## PROBLEM STATEMENT
Rewrite only the lines from the start of the records through the line that has "The width and". Put "screen capture" in place of every "screenshot" and leave everything else unchanged.

## AVAILABLE DATA
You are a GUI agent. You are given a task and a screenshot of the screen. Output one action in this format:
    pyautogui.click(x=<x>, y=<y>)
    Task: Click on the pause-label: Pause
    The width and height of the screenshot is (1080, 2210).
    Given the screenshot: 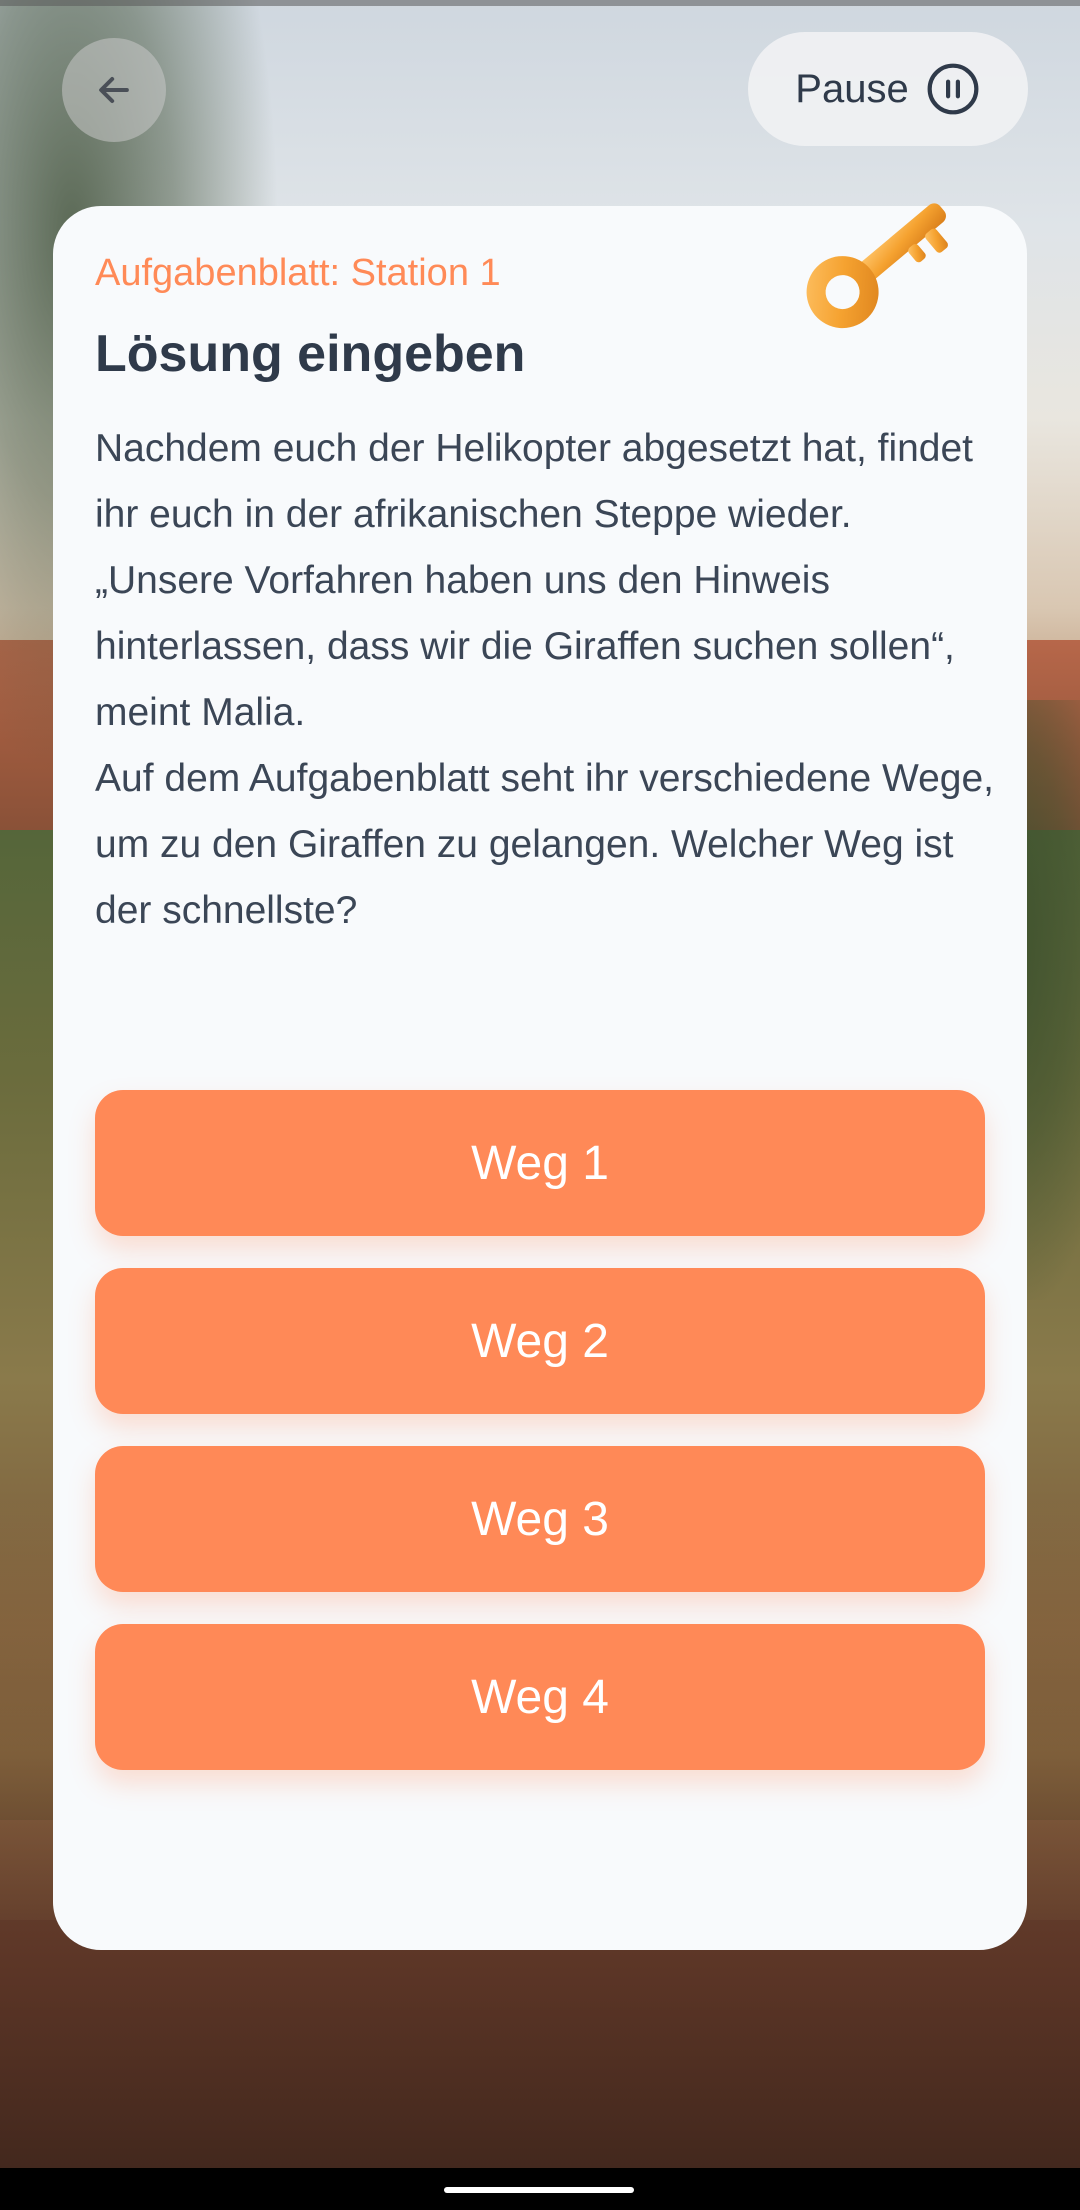 What is the action you would take?
    pyautogui.click(x=852, y=88)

## WRITTEN SOLUTION
You are a GUI agent. You are given a task and a screen capture of the screen. Output one action in this format:
    pyautogui.click(x=<x>, y=<y>)
    Task: Click on the pause-label: Pause
    The width and height of the screen capture is (1080, 2210).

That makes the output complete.